How Do You Handle Extracting Incapacitated Combatants from Engagement?

Another situation I recall in our last session - it was the same combat where a PC charged and Knocked Down a powerful adversary, with the remaining PCs attempting to swarm him while he was down, in the subsequent 2 rounds.

During that fight, one of the 4 PCs went down while engaged with the enemy. The remaining PCs wanted one of their number to drag him out of melee and look him over. After doing so, the “dragger” returned to engagement and another PC went down. One of the two remaining PCs dragged the 2nd downed character out to look him over.

How would you handle this situation, as I can see it happening a lot in the future? Obviously, the players wanted to take advantage of tending to a fallen combatant within 1 round of falling to gain the +2 bonus.

I gave the players the benefit of my doubt in this case, but I’m not sure I ran it as intended to be run, and I’d rather have a clearer answer in the future.

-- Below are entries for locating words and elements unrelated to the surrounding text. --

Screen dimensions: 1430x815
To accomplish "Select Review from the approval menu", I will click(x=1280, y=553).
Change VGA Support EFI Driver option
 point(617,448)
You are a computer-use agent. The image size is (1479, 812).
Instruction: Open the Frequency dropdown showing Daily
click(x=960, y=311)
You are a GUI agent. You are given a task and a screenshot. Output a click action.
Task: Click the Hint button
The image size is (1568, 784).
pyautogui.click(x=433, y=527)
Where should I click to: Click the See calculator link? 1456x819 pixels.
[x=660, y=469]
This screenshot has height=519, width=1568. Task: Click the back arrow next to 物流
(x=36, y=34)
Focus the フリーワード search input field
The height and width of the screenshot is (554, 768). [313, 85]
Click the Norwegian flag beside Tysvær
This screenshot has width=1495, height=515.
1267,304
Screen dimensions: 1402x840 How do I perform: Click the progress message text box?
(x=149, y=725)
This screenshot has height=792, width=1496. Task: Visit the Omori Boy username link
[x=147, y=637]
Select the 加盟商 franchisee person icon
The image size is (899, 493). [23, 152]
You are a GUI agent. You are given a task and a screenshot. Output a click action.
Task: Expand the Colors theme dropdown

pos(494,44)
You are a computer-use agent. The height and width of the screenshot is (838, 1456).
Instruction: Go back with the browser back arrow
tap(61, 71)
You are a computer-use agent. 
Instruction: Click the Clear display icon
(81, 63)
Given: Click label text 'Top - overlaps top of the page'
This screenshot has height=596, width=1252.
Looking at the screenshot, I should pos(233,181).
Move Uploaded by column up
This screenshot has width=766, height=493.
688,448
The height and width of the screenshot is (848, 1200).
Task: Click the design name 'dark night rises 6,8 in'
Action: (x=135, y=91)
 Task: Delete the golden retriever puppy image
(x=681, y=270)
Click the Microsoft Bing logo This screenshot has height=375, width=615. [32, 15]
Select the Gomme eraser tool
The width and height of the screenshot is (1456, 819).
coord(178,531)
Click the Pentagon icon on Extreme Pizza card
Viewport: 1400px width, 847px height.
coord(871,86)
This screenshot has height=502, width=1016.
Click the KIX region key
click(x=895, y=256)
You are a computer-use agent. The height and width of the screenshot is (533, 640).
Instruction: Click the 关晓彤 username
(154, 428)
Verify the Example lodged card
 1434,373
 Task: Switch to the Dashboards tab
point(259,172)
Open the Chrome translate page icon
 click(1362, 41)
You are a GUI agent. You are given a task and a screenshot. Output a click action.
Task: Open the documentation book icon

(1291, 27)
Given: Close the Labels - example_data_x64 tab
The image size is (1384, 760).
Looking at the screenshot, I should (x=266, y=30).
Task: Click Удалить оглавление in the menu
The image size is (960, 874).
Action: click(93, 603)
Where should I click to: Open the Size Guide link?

The “official rule” would be that the PC-dragger would have to first use either a movement or an attack action to “pick up” the fallen character. The fallen character’s weight would be added to his encumbrance, reducing his movement probably to 60’ or 30’. On the character’s next round, he could then conduct a withdrawal.

There are two simpler ways you could handle it:

  1. Allow the “dragger” to grab his friend and withdraw up to his combat movement carrying his fallen comrade, but treat this as a full retreat;
  2. Allow the “dragger” to conduct an Overrun special maneuver to escape with the body of the fallen.

I personally use option #1.

So “by the book” then requires two rounds.

Putting it in ACKS terms, what I did was:

  1. Allow the dragger to grab his fallen ally (i.e. pick up an item off the ground… admittedly, “item” in this case is a stretch, but not too big a stretch)
  2. Withdraw from engagement up to half his combat movement (which admittedly breaks the RAW, since your non-movement action comes after your movement action).

I like all three of those methods actually. I can envision several instances where one makes more sense to use than the other two.

Thanks as always Alex!

Alex said: “The fallen character’s weight would be added to his encumbrance, reducing his movement probably to 60’ or 30’. On the character’s next round, he could then conduct a withdrawal.”

What if this causes encumbrance to exceed maximum capacity?

(I think in most cases it will. Consider an average human might be 17 stone. This leaves only 3 stone of armor and equipment for both characters combined before an average strength character can’t carry his comrade.)

[An on the fly ruling I did: Dragging: you can drag something if that would encumber you no more than double your max load. Movement while dragging is 5 feet per round, and counts as retreating.]